NVIDIA has launched the NVIDIA HGX H200 equipped with advanced memory capabilities designed to handle colossal volumes of data for generative AI and high-performance computing (HPC) workloads.
The NVIDIA H200 incorporates next evolution HBM3e high-bandwidth memory technology that delivers 41GB of memory at 4.8 terabytes per second, nearly doubling the capacity and providing 2.4 times more bandwidth compared to its predecessor, the NVIDIA A100.
Expected to hit the market in the second quarter of 2024, systems powered by the H200 GPU from leading server manufacturers and cloud service providers are anticipated to revolutionise the landscape of AI and HPC applications.
“To create intelligence with generative AI and HPC applications, vast amounts of data must be efficiently processed at high speed using large, fast GPU memory. With NVIDIA H200, the industry’s leading end-to-end AI supercomputing platform just got faster to solve some of the world’s most important challenges,” said Ian Buck, Vice President of Hyperscale and HPC at NVIDIA.
The H200 promises substantial performance improvements, nearly doubling the inference speed on Llama 2, a 70 billion-parameter Large Language Model (LLM), compared to the H100. Future software updates are expected to further solidify its performance leadership.
Available in four- and eight-way configurations on NVIDIA HGX H200 server boards, the GPU is compatible with both the hardware and software of HGX H100 systems. It also features in the NVIDIA GH200 Grace Hopper Superchip with HBM3e. This versatility allows deployment in various data centre environments, including on premises, cloud, hybrid-cloud, and edge.
Major cloud service providers, including Amazon Web Services, Google Cloud, Microsoft Azure, and Oracle Cloud Infrastructure, are slated to deploy H200-based instances in the coming year. NVIDIA’s global ecosystem of partner server makers is prepared to update existing systems with the H200, ensuring its widespread adoption.
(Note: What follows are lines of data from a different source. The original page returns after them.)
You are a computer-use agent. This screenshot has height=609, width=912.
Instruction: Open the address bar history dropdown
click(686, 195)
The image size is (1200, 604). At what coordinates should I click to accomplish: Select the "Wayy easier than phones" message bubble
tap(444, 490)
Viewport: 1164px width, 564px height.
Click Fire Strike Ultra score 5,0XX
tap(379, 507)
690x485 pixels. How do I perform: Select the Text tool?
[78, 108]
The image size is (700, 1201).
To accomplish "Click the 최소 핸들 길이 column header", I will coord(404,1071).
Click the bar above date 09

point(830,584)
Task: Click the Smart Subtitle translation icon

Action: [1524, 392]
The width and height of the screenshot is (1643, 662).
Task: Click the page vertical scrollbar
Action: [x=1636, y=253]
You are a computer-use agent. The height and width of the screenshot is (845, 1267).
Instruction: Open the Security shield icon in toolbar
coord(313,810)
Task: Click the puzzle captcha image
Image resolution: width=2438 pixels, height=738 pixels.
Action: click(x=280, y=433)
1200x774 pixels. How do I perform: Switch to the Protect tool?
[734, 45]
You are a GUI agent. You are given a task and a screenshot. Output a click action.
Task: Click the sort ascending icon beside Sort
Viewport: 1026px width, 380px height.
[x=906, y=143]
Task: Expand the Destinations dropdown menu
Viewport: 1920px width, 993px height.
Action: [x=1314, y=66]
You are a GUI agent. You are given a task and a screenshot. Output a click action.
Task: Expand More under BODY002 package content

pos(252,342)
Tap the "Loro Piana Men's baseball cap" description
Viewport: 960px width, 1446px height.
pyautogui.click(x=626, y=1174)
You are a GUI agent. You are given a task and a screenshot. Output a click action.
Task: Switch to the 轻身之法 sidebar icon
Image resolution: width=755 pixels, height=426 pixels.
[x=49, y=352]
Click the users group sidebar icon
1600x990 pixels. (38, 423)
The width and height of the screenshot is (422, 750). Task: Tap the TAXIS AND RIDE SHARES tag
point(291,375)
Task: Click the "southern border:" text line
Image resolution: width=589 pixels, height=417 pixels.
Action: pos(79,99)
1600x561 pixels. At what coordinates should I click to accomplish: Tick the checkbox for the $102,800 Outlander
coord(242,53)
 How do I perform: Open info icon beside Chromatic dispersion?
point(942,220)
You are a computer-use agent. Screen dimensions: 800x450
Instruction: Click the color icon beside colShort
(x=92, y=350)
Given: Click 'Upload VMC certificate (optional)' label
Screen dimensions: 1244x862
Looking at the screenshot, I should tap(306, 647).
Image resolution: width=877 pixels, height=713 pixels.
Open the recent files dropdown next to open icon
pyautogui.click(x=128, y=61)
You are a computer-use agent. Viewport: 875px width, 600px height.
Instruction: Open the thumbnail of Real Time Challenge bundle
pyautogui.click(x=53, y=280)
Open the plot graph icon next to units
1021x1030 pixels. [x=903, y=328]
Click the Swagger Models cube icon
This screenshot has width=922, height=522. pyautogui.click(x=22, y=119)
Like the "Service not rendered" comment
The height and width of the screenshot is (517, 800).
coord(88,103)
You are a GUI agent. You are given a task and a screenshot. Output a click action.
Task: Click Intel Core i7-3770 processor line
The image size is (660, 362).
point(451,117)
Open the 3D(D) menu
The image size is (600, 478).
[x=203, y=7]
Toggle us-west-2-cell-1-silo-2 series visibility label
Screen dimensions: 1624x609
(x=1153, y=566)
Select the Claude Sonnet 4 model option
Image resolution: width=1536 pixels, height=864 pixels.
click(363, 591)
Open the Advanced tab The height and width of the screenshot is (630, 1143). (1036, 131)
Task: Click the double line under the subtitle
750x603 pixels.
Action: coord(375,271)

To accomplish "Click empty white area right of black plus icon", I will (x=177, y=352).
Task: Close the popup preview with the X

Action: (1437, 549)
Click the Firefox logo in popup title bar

Equipped with NVIDIA NVLink and NVSwitch high-speed interconnects, the H200 delivers peak performance on various application workloads, including LLM training and inference for models beyond 175 billion parameters. An eight-way HGX H200 provides more than 32 petaflops of FP8 deep learning compute and 1.1TB of aggregate high-bandwidth memory, solidifying its position as a powerhouse in generative AI and HPC applications.
When paired with NVIDIA Grace CPUs featuring an ultra-fast NVLink-C2C interconnect, the H200 forms the GH200 Grace Hopper Superchip with HBM3e — an integrated module designed to cater to giant-scale HPC and AI applications.
NVIDIA’s accelerated computing platform, supported by powerful software tools, including the NVIDIA AI Enterprise suite, enables developers and enterprises to build and accelerate production-ready applications from AI to HPC.
The NVIDIA H200 is expected to be available from global system manufacturers and cloud service providers in Q2 of 2024.